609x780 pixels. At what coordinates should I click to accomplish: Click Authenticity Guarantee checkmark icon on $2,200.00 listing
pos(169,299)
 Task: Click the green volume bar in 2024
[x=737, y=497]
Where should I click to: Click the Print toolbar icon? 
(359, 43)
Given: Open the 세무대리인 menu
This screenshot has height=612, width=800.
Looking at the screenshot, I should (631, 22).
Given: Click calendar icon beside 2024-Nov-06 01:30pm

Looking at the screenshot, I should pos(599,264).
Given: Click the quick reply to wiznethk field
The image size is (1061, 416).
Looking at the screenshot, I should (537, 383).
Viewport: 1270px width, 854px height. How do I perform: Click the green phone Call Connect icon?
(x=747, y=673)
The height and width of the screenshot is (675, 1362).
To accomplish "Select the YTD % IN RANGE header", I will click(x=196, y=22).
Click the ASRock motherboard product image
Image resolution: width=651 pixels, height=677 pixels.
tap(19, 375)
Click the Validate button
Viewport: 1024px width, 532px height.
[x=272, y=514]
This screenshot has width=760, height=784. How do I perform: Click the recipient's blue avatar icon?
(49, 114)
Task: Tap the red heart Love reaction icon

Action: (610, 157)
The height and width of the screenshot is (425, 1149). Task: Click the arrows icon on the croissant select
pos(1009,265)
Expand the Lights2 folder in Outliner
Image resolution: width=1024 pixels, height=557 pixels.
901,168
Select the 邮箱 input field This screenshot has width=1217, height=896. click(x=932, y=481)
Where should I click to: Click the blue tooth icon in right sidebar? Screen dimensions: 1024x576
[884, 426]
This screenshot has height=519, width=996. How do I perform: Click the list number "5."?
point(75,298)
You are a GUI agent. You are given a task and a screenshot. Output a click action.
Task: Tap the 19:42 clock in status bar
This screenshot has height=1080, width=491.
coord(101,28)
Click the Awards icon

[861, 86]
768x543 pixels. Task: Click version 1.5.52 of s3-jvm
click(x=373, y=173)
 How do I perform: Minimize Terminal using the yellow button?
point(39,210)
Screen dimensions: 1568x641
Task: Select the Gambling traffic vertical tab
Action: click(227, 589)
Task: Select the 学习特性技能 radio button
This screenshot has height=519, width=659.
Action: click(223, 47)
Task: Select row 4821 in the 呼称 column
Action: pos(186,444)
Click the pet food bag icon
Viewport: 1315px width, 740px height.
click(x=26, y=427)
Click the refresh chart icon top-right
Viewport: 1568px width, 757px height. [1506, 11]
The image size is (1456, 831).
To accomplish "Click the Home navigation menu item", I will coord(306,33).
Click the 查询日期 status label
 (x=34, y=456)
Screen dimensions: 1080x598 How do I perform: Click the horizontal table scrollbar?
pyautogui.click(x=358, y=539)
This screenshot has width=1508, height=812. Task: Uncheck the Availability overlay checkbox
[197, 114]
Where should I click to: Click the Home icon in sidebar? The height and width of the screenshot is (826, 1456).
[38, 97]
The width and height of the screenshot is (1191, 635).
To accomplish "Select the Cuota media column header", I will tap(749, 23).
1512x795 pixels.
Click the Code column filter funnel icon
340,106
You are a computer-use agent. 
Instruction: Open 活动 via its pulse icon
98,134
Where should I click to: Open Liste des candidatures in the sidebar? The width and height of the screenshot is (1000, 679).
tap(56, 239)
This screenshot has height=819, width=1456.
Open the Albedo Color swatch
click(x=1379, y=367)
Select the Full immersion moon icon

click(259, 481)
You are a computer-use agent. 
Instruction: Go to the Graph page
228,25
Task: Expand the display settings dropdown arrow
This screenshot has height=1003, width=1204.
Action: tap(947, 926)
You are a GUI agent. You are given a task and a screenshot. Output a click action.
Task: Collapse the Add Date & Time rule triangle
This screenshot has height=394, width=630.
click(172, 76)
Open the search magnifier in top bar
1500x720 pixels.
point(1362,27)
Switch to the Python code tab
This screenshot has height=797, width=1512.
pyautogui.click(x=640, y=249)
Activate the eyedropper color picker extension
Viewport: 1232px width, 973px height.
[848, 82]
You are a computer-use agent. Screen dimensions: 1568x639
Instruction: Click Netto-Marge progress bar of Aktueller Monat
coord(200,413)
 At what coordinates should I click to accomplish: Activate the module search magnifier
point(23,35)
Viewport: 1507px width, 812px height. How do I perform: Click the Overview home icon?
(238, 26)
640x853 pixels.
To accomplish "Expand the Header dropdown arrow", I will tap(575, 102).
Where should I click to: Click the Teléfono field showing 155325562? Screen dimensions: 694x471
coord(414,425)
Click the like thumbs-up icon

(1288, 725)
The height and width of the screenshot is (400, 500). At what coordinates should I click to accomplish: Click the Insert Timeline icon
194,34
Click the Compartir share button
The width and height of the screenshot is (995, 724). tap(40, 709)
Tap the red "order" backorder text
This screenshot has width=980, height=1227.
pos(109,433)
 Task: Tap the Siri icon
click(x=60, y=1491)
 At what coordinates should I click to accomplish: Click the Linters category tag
============================================================
**Given exercise**
Reproduce the material verbatim, beginning at the line that contains "Open the search magnifier in top bar" and continuing through the end of the material.

**Answer to this task**
Open the search magnifier in top bar
1500x720 pixels.
point(1362,27)
Switch to the Python code tab
This screenshot has height=797, width=1512.
pyautogui.click(x=640, y=249)
Activate the eyedropper color picker extension
Viewport: 1232px width, 973px height.
[848, 82]
You are a computer-use agent. Screen dimensions: 1568x639
Instruction: Click Netto-Marge progress bar of Aktueller Monat
coord(200,413)
 At what coordinates should I click to accomplish: Activate the module search magnifier
point(23,35)
Viewport: 1507px width, 812px height. How do I perform: Click the Overview home icon?
(238, 26)
640x853 pixels.
To accomplish "Expand the Header dropdown arrow", I will tap(575, 102).
Where should I click to: Click the Teléfono field showing 155325562? Screen dimensions: 694x471
coord(414,425)
Click the like thumbs-up icon

(1288, 725)
The height and width of the screenshot is (400, 500). At what coordinates should I click to accomplish: Click the Insert Timeline icon
194,34
Click the Compartir share button
The width and height of the screenshot is (995, 724). tap(40, 709)
Tap the red "order" backorder text
This screenshot has width=980, height=1227.
pos(109,433)
 Task: Tap the Siri icon
click(x=60, y=1491)
 At what coordinates should I click to accomplish: Click the Linters category tag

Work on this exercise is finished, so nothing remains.